Lawmakers update medical marijuana compromise bill that may replace Prop 2

    Days after Proposition 2 passed by a thin margin, lawmakers rewrote the bill in accordance to a promised compromise. (Photo: KUTV)

    (KUTV) -- Days after Proposition 2 passed by a thin margin, lawmakers rewrote the bill in accordance to a promised compromise.

    Utah's medical marijuana initiative was revised Wednesday, ahead of December when the bill will become law.

    The latest version includes the following changes:

    • Seven medical marijuana pharmacies will be allowed in Utah, instead of the previous number, five.
    • 10 more licenses may be granted if a state-run central fill pharmacy is not operational by Jan. 1, 2021.
    • Renters can't be penalized by landlords for having a medical cannabis card.
    • The number of state issued cannabis growing facility licenses have decreased from 15 to 10.
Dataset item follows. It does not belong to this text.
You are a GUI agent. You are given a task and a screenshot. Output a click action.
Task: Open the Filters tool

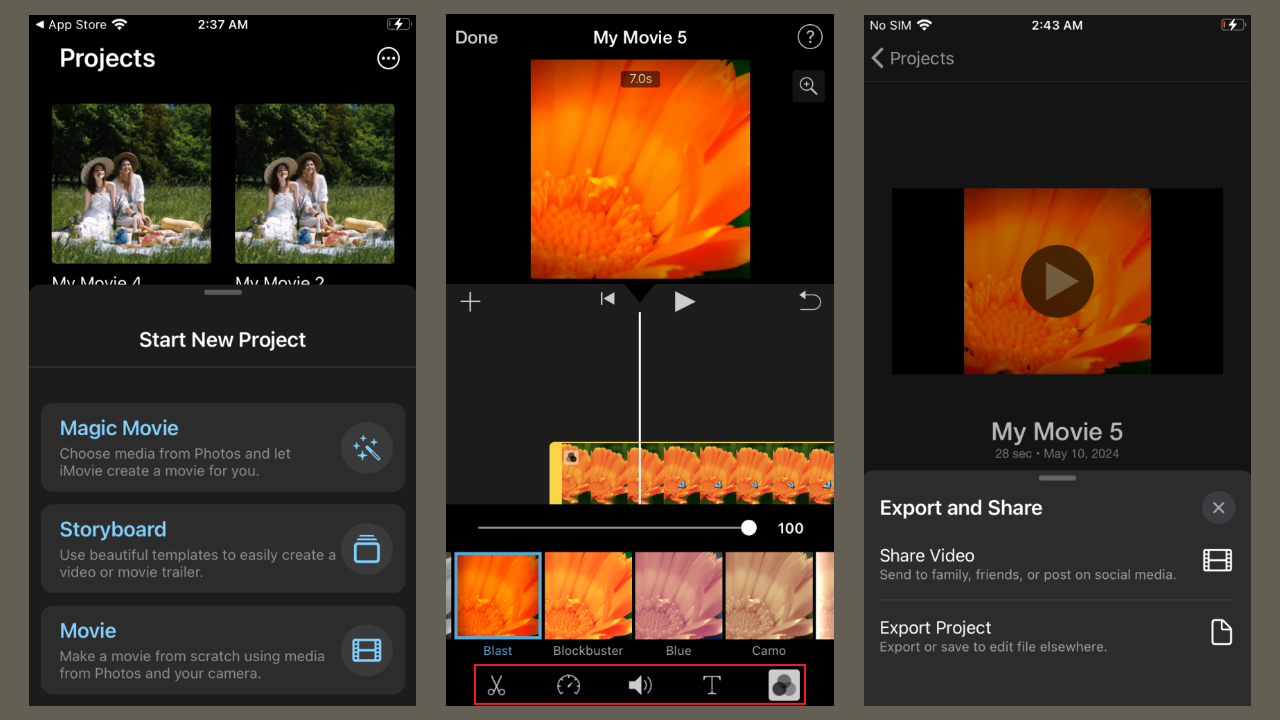pyautogui.click(x=784, y=685)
    FILE - In this June 26, 2017, file photo, Desiree Hennessy attends to her adopted son Hestevan, who has Cerebral Palsy and suffers from chronic nerve pain, seizure disorder, during the Utah Patients Coalition news conference, in Salt Lake City. The Mormon church is backing a deal that would legalize medical marijuana in Utah, even if the ballot initiative fails in the November election. (AP Photo/Rick Bowmer, File)

    The compromise bill states that each cannabis production establishment, medical cannabis pharmacy and state central fill medical cannabis pharmacy has to maintain the following requirements:

    • It must have a unique identifier for each cannabis plant in order to track it until it is sold.
    • The facility must allow the Utah Department of Health access to the cannabis facility's inventory.

    In order to get a license to have a cannabis production establishment, the health department has to issue them. The bill states that the entrepreneur also has to pass a certain list of requirements, which include:

    • Have evidence proving that the applicant has obtained and maintained a performance bond that the state issued in the amount of at least $250,000 or $50,000, depending on circumstances.
    • Some applicants may need a land permit, depending on the area.
    • They also need to be able to pay the application fee.

    However, medical marijuana establishments won't be popping up everywhere. If two people in the same town or city apply for a cannabis production establishment license, the department has to consult local authority before approving the applications.

    New voter numbers Thursday showed a slight increase in the lead in favor of medical marijuana. (File photo: KUTV)

    In order to distribute the marijuana legally, it has to have labeling and childproof packaging. The medical cannabis license must be renewed every year, the bill states.

    Minors will also not be allowed inside a medical cannabis pharmacy, the bill states. Those who give away or sell the medical cannabis illegally will face criminal penalties.

    Designated caregivers, parents and patients, who are approved or appointed, may pick up the medical marijuana from a pharmacy. Indian tribes within the state of Utah can also get access to medical marijuana, if the governor and the "governing body of the tribe" sign off on the agreement, the bill states.

    Prior the Election Day, government officials, local religious and community leaders and advocates came together to announce a compromise bill. The groups had been divided and debated Proposition 2 since it was first discussed.

    House Speaker Greg Hughes and the Rt. Rev. Scott B. Hayashi, bishop of the Episcopal Diocese of Utah, talk after a press conference about a new medical cannabis policy in Utah during a press conference at the Capitol in Salt Lake City on Thursday, Oct. 4, 2018. (Kristin Murphy/The Deseret News via AP)

    Following the election results, a few medical marijuana advocates expressed their concern about the way the situation was handled, citing the government's possible collaboration with the Church of Jesus Christ of Latter-day Saints.